The sales effect of surveys can be quite extraordinary. A recent study conducted jointly at Rice University and New York University confirmed the amazing impact of surveys on customers buying behavior: customers were three times as likely to buy something else and half as likely to defect.
Obsess About Response Time
The single biggest reason for customer dissatisfaction isn't high prices. It's not even bad quality. It's slow response time. The easiest and best way to say you care is to respond promptly. Very promptly. Obsessively. That means returning phone calls immediately, or at least the same day. It means getting quotations to a client a day early. And doing what you say. Fast.
A lawyer I know has a policy. He tells his clients that when they call, either he or his assistant will return any call within 3 hours. The effect: the focus groups we've had with his clients say he's the best lawyer they've ever dealt with. The truth is, he admits, he's actually not that great a lawyer. He just returns calls fast.
Visit, Even When You Don't Have To
Customers often don't complain. They just fade away. They feel neglected. Apart from formal surveys, keeping them abreast of what's going on through an occasional visit. Nothing works better for cementing a relationship than face-to-face contact. It can be to drop off a sample of a new product, or a 'just in the neighborhood' informal hello. This is also true with referral sources. I know a mortgage broker that has a big jar of candy on his desk. I once asked him about this. He told me that a certain real estate agent stops by once a month to fill it. While he's there, they talk and often there's a client for him.
Educate
Ongoing communication with clients helps give them a better sense of your capabilities and knowledge. A newsletter, outbound email, or occasional postcard about an issue or problem that is relevant to your customers needs, can give them a sense, over time, of your knowledge and additional products and services.
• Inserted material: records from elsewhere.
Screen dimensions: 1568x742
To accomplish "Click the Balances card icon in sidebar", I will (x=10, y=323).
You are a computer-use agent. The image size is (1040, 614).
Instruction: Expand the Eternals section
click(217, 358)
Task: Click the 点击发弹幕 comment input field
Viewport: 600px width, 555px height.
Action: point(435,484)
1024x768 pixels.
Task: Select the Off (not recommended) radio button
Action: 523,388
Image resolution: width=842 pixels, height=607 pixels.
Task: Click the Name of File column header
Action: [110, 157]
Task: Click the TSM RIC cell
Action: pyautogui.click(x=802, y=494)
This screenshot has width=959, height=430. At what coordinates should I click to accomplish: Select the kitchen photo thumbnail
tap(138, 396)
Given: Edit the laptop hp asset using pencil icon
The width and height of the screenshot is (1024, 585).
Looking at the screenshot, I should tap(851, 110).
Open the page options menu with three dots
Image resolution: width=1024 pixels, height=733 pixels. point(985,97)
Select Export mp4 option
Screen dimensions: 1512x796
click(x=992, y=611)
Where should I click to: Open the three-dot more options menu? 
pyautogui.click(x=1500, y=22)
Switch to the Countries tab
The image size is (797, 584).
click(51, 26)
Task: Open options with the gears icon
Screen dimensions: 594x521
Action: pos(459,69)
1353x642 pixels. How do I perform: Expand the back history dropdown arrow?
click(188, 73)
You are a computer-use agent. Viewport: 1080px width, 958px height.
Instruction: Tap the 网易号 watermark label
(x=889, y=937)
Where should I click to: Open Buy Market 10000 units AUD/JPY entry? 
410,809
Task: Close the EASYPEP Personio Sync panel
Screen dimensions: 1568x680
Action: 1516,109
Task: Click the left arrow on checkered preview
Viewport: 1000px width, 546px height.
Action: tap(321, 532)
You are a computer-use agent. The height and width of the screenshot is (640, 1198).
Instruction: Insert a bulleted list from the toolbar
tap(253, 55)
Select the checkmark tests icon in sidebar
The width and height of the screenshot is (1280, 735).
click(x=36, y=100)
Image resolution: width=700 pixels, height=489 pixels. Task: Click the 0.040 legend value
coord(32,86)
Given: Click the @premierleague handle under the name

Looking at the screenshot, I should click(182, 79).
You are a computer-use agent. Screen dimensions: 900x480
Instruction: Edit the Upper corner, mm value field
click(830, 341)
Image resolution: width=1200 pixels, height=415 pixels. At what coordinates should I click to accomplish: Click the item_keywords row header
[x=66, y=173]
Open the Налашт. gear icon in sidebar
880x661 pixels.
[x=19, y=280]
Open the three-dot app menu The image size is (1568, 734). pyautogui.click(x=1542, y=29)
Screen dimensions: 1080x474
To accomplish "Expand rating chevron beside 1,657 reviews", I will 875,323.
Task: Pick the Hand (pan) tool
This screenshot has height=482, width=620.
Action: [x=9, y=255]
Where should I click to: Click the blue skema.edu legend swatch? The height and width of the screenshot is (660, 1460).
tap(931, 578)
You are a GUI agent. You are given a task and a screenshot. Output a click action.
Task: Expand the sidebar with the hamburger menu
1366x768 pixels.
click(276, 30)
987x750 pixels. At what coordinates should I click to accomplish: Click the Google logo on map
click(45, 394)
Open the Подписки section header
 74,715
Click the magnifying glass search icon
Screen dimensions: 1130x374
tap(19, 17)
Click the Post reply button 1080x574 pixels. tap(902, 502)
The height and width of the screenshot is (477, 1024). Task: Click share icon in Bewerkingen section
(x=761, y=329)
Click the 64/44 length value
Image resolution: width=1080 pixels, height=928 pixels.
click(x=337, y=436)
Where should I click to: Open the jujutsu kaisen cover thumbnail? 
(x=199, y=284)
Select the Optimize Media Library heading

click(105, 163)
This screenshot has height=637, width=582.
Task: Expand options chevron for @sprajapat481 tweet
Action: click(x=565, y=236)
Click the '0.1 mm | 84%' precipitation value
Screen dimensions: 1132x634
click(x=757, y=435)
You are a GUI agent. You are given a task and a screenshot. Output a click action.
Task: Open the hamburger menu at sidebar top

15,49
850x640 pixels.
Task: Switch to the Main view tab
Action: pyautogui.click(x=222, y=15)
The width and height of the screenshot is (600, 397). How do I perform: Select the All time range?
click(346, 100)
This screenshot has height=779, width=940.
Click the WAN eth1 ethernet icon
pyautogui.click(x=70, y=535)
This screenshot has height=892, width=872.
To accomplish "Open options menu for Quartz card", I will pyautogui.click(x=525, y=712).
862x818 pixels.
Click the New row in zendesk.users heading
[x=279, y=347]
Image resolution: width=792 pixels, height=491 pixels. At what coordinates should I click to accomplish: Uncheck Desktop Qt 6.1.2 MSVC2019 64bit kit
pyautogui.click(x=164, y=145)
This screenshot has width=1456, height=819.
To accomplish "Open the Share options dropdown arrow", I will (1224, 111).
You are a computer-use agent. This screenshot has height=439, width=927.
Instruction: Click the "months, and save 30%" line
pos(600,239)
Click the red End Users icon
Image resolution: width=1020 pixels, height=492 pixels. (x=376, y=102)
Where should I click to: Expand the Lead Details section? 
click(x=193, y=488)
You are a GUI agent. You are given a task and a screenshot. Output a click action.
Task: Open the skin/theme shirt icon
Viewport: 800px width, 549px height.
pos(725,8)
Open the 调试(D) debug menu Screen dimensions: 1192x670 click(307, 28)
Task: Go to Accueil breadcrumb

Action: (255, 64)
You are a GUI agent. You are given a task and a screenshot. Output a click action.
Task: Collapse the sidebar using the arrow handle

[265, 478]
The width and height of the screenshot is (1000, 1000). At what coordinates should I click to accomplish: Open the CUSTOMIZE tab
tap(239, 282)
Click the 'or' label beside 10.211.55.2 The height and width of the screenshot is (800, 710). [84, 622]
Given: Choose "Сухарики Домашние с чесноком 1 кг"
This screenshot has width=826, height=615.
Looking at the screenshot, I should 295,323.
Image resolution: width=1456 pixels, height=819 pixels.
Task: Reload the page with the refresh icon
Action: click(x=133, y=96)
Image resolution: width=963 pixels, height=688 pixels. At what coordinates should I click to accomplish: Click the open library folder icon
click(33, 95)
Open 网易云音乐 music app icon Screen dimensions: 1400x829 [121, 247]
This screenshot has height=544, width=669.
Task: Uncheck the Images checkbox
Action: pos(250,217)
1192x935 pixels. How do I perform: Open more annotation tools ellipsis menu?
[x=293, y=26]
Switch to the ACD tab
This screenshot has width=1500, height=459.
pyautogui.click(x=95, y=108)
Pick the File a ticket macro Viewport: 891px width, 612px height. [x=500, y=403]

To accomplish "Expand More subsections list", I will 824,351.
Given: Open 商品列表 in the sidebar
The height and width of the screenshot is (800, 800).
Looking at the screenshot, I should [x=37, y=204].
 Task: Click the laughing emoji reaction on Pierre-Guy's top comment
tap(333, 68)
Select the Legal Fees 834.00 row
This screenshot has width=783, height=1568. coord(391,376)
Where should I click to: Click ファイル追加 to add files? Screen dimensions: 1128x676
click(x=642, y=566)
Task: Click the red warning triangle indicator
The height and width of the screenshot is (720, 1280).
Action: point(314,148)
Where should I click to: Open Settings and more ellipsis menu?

A more formal way to create an educated customer is through seminars. Having regular "updates" or inviting clients to presentations that you might be making at a conference or meeting, lets them know about your expertise and offerings. Even if they don't come, you can offer to send them the outline of the presentation and the materials you distributed.
And, it doesn't always have to be about your products and services. A friend of mine prides himself on knowing the best restaurants in town. When he finds a good one, he tells others. It's not just a matter of letting people know about a good place. It's a matter of "being in the know." His knowledge of new restaurants helps create the perception that he knows what others do not.
People like to be "insiders," with information that others don't have. When you can encourage the sense that the customer is part of a "special group" with first-hand experience with a product or service, there is a good chance that you can turn that customer into an evangelist. Customer evangelism is the process of creating customers who proactively refers business either through word of mouth or identification of new prospects. They continue to make their own contribution to revenue, by using your product or service. But, in addition, they exert energy on your behalf to generate new business.
Conclusion
So, try some L.O.V.E. with your customers and have a Happy Valentine's Day.